# EXERCISE DIRECTIONS
Arrange the items from the line containing "Image resolution: width=1024" through the end of the items, both ends included, as a two-column CSV with the columns instruction and answer. Give one row per item, with its text and its answer each in a single quoted field, line breaks replaced by spaces, and the pictures omitted.
— start of MATERIAL FOR THE TASK —
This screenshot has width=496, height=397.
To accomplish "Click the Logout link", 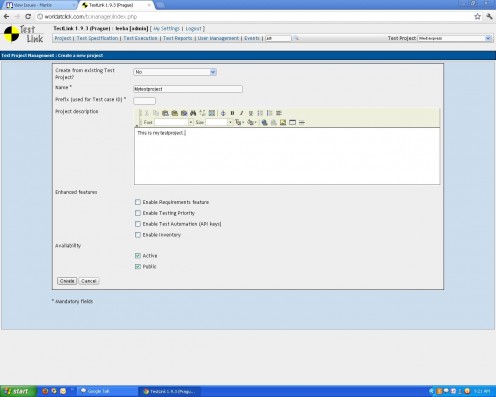I will pos(194,29).
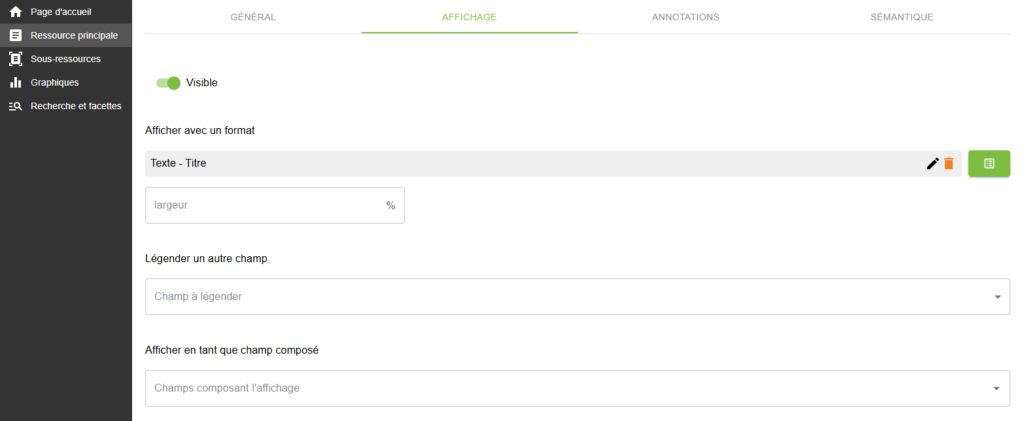
Task: Delete the Texte - Titre format with trash icon
Action: pos(949,164)
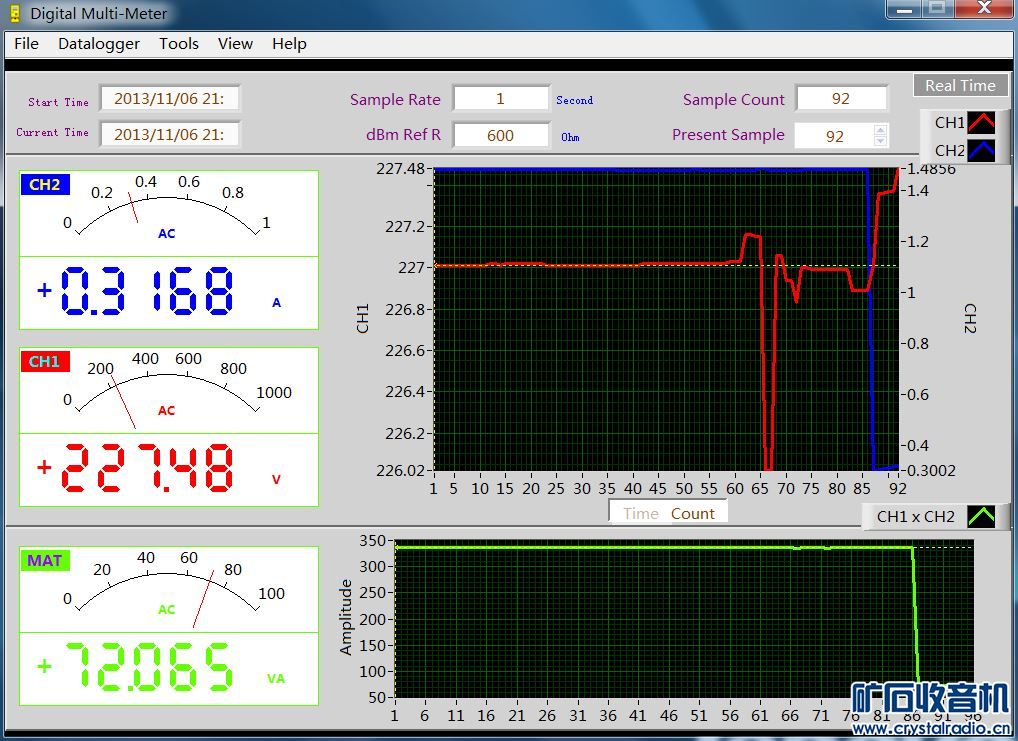This screenshot has width=1018, height=741.
Task: Decrement the Present Sample stepper down arrow
Action: pyautogui.click(x=880, y=140)
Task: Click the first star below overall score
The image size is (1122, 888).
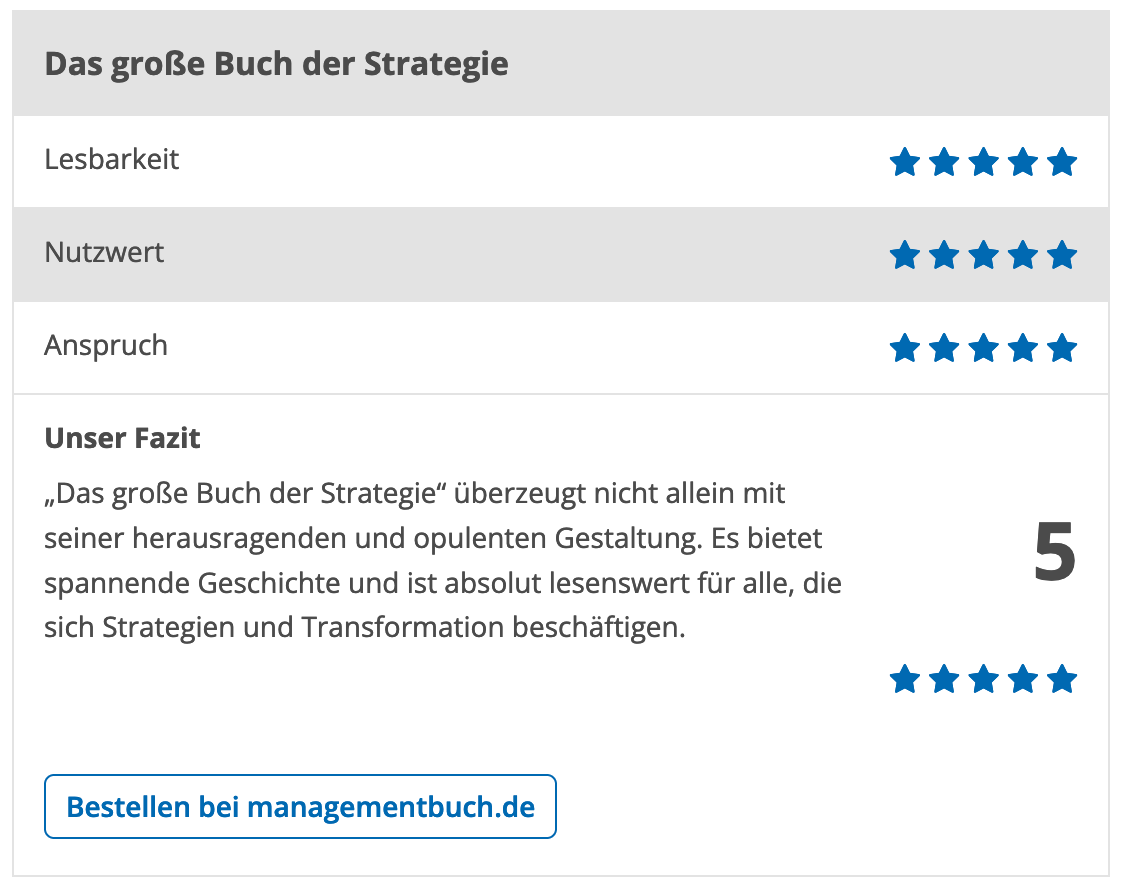Action: point(904,680)
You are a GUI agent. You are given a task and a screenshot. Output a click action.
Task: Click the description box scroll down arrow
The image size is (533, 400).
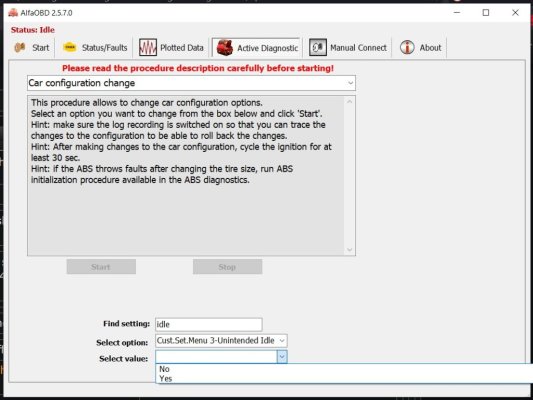click(349, 250)
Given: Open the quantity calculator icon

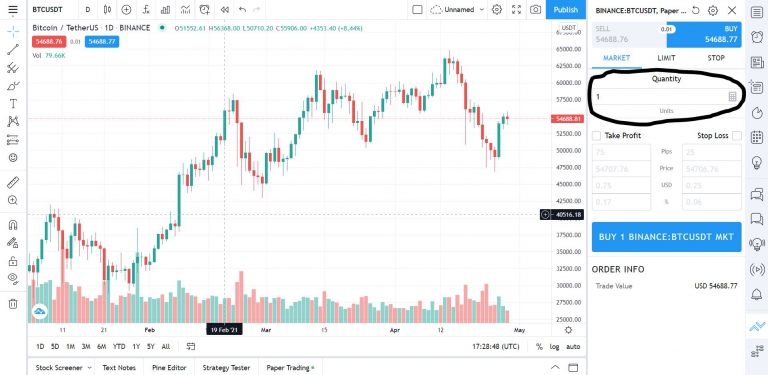Looking at the screenshot, I should [732, 96].
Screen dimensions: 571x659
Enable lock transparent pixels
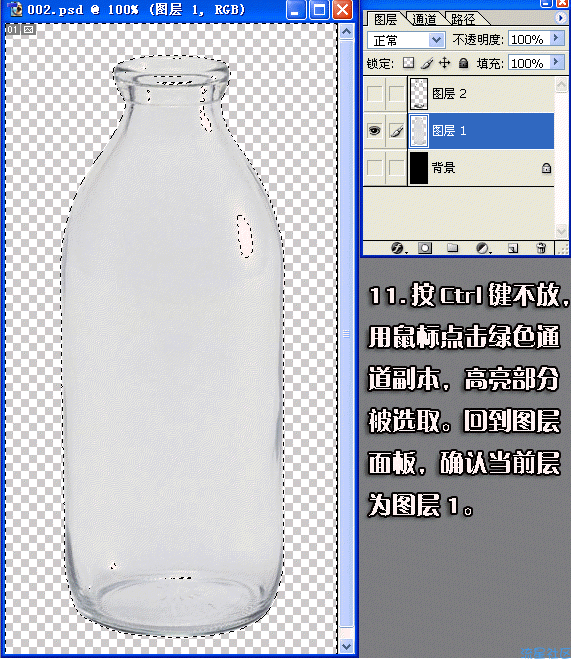pos(408,63)
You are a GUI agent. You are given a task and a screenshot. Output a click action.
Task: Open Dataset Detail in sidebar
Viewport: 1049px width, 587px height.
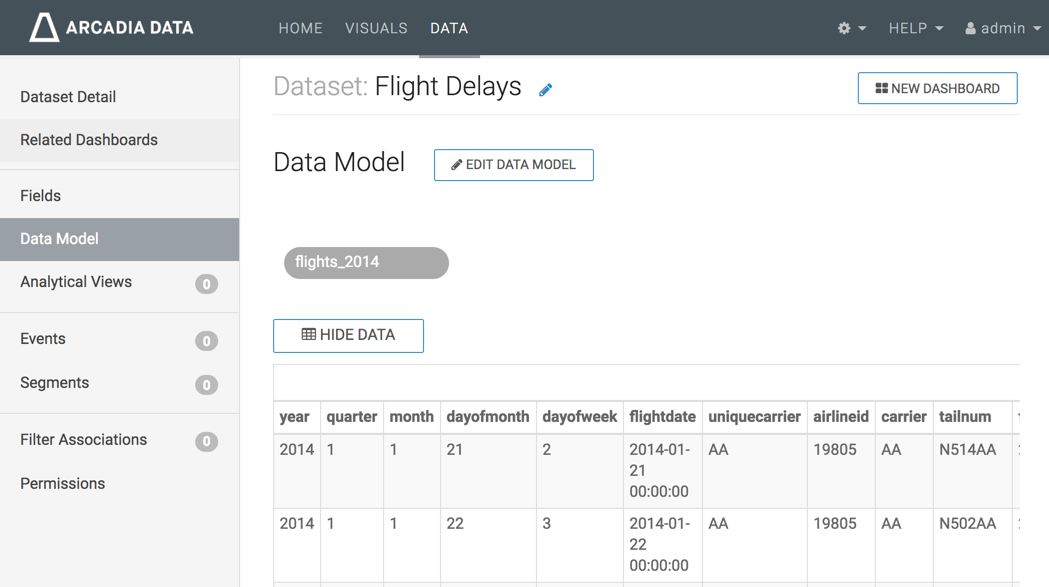point(68,97)
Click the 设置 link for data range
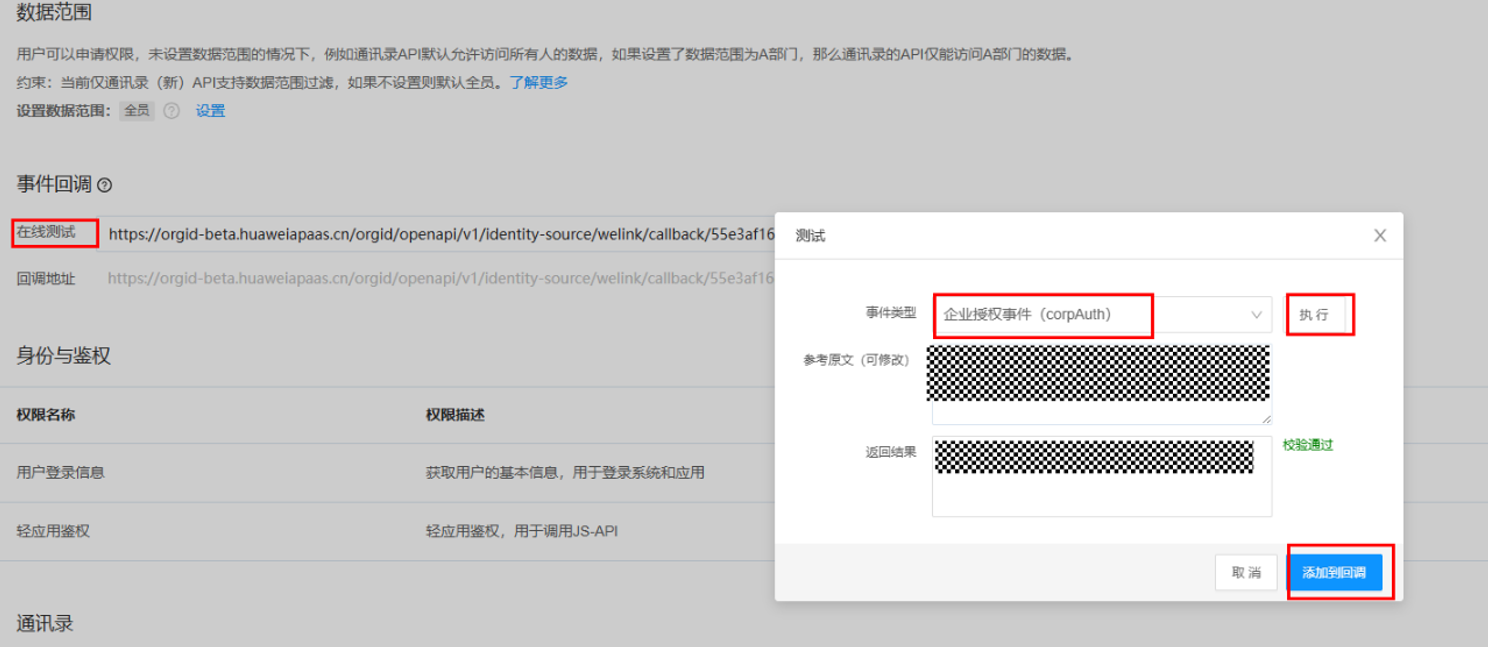 (x=210, y=111)
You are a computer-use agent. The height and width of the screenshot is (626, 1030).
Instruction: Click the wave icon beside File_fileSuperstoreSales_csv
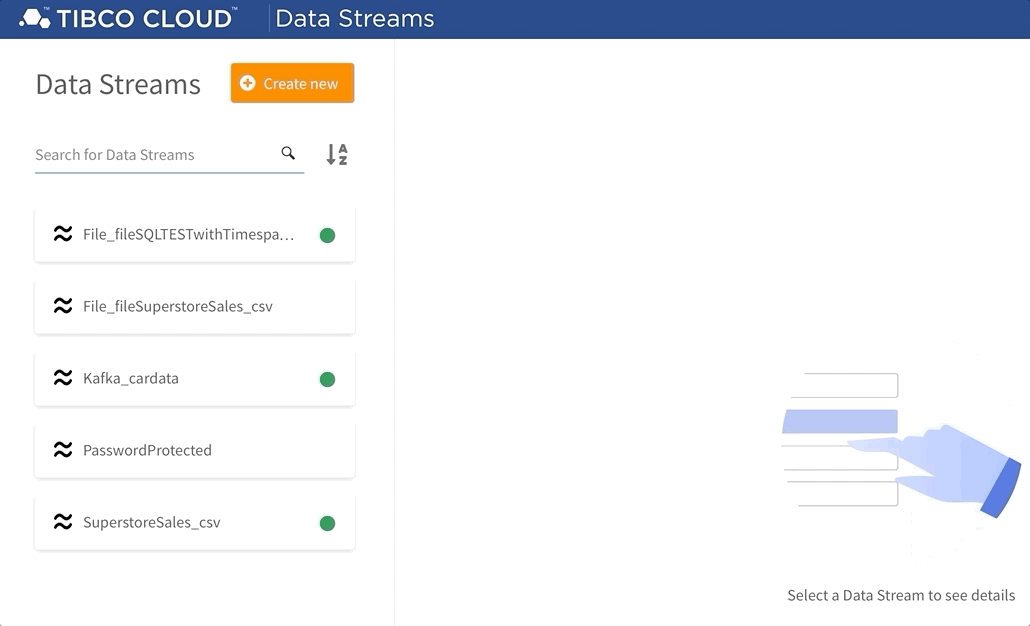[63, 307]
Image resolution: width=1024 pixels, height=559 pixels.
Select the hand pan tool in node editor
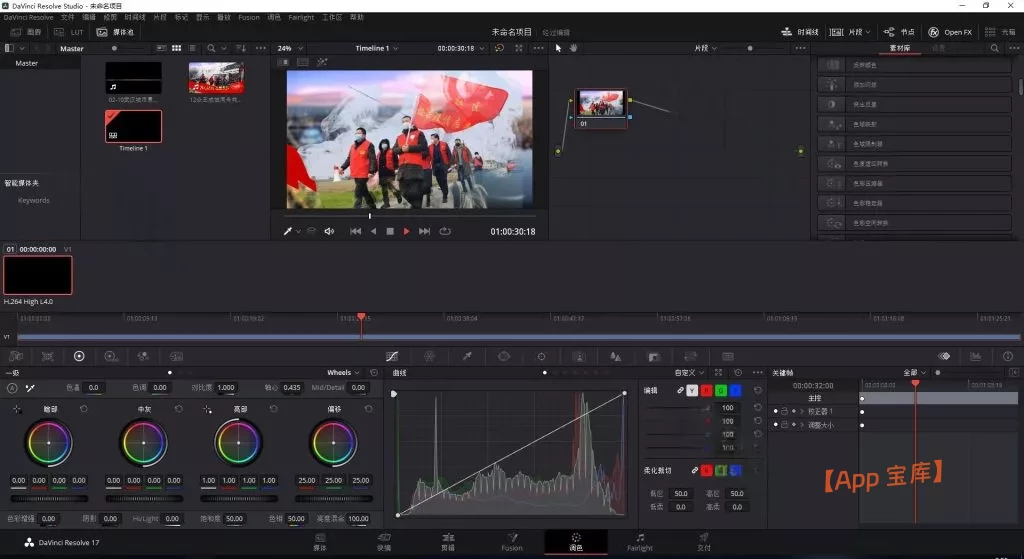click(x=574, y=48)
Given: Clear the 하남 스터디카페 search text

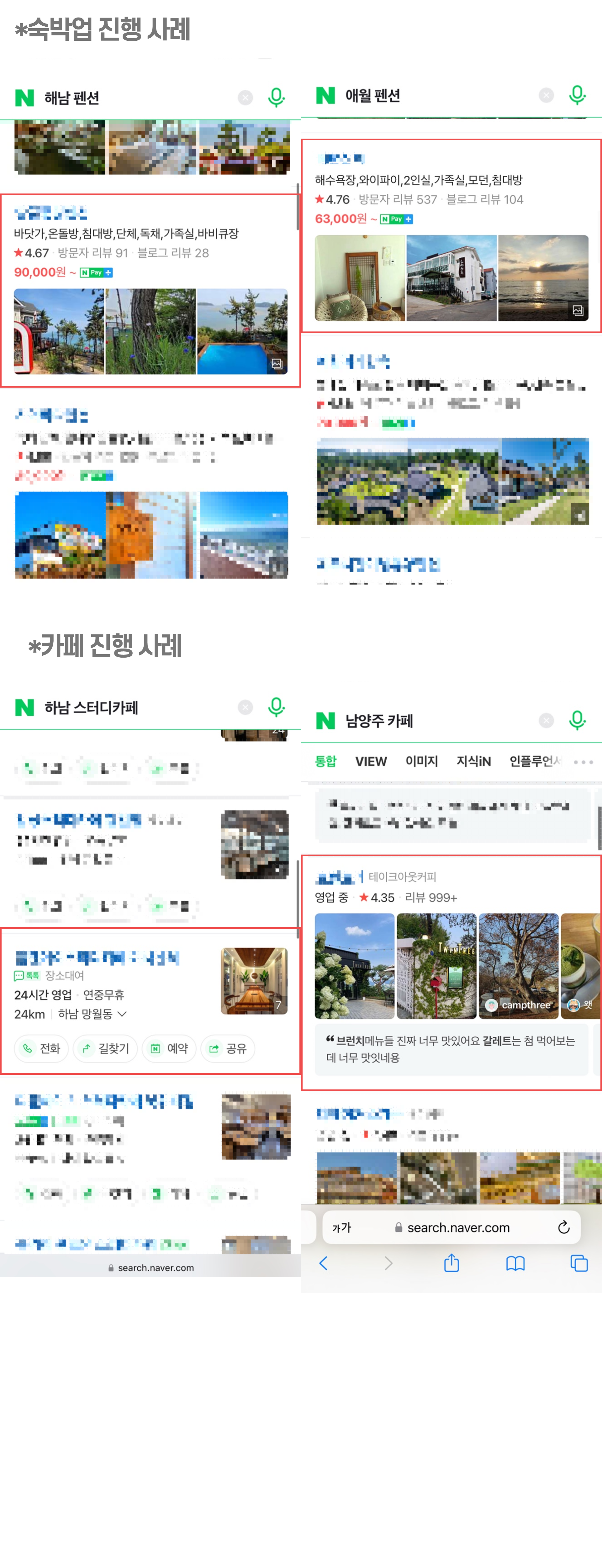Looking at the screenshot, I should (245, 707).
— end of MATERIAL FOR THE TASK —
# SOLUTION
instruction,answer
"Image resolution: width=1024 pixels, height=559 pixels. Select the hand pan tool in node editor","click(x=574, y=48)"
"Given: Clear the 하남 스터디카페 search text","Looking at the screenshot, I should (245, 707)."